_TASK TO CARRY OUT:_ When a line of the records contains "header", copy it.

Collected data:

_____

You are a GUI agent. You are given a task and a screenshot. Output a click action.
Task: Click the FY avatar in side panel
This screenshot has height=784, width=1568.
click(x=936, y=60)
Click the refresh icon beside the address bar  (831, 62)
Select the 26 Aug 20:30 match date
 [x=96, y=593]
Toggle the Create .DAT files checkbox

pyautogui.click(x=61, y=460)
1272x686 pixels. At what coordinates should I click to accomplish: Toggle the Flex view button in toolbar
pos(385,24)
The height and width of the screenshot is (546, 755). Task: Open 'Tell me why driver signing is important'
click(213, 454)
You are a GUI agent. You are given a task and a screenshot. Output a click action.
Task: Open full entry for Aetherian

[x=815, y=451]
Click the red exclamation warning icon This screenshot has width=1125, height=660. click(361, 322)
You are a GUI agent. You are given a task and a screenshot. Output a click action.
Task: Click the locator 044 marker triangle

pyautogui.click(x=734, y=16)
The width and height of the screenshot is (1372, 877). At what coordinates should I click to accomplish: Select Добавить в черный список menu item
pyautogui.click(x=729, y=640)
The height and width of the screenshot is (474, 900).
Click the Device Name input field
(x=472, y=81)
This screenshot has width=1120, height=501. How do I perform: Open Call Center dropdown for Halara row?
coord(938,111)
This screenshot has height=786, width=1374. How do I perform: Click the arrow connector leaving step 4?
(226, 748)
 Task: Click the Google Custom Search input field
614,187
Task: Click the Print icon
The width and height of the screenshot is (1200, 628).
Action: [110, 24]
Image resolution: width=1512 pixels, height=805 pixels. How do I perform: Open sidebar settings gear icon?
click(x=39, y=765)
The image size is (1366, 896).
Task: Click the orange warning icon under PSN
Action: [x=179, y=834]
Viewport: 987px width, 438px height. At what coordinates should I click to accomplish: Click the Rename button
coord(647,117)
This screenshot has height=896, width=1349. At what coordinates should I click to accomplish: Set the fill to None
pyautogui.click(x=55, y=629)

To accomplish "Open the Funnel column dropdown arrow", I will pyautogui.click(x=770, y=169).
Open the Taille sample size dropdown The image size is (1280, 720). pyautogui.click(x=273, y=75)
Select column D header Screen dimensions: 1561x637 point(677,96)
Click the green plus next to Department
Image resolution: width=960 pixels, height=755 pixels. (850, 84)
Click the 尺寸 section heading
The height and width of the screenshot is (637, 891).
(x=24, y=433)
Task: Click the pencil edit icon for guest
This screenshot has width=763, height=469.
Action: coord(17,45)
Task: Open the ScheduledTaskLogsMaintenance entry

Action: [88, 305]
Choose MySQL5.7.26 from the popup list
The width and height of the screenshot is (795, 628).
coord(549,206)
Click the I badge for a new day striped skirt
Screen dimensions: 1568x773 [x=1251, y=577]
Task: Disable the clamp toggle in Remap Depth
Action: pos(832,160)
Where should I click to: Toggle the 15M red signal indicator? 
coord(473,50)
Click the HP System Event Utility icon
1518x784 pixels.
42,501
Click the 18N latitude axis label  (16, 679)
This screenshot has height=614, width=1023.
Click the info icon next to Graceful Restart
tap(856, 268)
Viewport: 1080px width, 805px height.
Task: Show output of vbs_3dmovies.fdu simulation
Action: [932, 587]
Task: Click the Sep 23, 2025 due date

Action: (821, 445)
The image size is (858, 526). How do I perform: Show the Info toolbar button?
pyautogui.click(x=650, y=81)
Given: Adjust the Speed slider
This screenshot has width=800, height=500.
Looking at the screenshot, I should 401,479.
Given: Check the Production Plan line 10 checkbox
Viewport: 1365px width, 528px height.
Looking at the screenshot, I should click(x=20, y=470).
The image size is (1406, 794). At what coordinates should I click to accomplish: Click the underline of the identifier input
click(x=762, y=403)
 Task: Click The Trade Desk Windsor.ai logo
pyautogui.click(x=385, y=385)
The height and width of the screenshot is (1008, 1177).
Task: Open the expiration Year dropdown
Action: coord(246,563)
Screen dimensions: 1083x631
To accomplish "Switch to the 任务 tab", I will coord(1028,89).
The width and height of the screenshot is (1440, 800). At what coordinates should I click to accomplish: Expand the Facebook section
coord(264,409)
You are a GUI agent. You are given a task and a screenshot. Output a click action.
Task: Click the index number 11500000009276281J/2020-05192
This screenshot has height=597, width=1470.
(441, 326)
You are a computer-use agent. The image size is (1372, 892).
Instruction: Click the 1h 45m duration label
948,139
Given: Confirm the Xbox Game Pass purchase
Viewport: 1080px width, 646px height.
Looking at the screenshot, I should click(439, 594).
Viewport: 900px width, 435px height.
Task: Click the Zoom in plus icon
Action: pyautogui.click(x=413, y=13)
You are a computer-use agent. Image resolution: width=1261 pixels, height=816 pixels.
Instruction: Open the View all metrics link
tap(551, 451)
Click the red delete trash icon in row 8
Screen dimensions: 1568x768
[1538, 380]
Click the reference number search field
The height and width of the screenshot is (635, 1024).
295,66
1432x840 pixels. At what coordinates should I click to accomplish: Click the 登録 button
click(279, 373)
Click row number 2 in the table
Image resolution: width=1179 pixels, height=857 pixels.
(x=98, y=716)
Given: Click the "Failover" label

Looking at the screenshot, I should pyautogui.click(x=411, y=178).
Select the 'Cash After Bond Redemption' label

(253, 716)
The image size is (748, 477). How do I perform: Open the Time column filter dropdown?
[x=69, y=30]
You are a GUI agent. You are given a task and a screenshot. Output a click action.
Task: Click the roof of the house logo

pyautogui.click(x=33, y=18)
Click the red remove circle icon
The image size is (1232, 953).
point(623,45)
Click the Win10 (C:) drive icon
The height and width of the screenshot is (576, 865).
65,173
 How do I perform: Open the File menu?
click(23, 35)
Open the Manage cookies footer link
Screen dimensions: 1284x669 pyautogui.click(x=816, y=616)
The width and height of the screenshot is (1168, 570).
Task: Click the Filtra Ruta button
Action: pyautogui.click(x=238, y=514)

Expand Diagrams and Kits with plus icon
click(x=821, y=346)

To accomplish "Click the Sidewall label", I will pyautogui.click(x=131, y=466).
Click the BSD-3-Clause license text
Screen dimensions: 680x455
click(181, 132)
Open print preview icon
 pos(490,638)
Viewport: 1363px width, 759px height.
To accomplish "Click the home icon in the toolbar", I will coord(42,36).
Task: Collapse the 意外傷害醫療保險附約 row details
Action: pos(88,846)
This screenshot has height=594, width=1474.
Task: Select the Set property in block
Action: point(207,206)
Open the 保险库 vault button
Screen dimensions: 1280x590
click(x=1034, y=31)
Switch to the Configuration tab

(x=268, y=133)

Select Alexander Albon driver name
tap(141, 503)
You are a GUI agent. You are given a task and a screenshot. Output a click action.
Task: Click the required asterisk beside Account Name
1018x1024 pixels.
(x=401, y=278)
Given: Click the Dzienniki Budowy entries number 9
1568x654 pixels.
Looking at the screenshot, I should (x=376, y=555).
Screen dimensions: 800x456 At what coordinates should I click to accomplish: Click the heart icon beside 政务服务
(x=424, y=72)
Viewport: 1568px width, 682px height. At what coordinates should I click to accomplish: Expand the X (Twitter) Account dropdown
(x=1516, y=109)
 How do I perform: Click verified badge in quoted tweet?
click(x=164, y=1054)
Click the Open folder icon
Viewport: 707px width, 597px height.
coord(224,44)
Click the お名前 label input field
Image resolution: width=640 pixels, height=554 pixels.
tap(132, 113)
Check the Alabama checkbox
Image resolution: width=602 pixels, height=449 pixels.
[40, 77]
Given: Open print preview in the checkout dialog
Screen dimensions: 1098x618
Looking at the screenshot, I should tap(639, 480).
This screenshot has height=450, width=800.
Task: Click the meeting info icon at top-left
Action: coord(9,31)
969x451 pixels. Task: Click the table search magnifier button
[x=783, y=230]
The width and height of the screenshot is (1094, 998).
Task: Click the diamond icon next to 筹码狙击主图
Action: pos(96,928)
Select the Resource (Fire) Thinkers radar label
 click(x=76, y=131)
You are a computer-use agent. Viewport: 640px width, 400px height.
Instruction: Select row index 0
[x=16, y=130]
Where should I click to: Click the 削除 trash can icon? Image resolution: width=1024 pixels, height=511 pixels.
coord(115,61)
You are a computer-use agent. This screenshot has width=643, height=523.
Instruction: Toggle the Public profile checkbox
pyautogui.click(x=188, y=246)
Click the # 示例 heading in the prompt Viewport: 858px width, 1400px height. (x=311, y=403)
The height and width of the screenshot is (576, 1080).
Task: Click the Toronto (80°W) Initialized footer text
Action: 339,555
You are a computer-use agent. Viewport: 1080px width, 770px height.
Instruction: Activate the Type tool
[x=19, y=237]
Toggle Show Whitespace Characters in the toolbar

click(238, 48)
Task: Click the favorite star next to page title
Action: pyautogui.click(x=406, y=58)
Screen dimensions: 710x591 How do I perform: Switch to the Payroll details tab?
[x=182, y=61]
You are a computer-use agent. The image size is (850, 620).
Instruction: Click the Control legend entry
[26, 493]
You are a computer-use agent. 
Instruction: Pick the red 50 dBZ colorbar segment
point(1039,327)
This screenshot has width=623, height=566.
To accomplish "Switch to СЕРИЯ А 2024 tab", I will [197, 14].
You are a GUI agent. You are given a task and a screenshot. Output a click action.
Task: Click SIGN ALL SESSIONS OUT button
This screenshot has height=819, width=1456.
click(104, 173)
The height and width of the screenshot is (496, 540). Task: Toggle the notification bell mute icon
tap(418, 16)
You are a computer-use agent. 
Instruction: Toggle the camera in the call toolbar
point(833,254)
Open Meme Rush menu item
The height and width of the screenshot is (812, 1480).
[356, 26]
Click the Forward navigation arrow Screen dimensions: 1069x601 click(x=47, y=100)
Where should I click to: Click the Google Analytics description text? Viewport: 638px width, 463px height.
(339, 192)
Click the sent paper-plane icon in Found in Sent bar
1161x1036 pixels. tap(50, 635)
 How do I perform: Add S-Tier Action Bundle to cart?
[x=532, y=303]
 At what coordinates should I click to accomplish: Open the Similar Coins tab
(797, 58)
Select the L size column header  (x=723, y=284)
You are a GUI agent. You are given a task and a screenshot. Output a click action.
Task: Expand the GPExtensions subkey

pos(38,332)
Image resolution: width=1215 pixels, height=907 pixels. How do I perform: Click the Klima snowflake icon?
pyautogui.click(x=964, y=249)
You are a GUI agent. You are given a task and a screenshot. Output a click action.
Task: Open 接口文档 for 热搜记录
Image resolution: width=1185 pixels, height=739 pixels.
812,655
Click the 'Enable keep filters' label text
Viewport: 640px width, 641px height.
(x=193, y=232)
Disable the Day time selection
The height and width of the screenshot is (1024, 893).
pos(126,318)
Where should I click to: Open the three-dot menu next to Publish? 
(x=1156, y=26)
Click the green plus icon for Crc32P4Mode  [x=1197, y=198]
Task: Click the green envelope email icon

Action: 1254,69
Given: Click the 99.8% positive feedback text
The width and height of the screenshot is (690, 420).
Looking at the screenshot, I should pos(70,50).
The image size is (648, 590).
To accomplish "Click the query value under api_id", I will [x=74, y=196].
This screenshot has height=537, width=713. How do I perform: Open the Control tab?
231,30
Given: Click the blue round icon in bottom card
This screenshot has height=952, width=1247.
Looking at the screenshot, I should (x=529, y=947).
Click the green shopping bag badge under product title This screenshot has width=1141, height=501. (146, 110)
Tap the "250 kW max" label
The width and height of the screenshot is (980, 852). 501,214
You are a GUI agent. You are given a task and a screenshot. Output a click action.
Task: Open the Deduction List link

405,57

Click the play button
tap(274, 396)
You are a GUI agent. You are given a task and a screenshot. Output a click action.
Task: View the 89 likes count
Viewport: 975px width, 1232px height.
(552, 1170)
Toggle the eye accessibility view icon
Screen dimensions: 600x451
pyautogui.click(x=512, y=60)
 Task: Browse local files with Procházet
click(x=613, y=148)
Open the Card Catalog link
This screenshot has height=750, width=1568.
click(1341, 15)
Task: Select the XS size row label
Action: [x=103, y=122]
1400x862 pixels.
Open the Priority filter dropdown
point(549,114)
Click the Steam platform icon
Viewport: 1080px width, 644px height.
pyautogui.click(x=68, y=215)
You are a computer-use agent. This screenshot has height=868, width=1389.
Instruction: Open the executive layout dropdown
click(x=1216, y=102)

_____

_EXERCISE ANSWER:_
Select column D header Screen dimensions: 1561x637 point(677,96)
Select the L size column header  (x=723, y=284)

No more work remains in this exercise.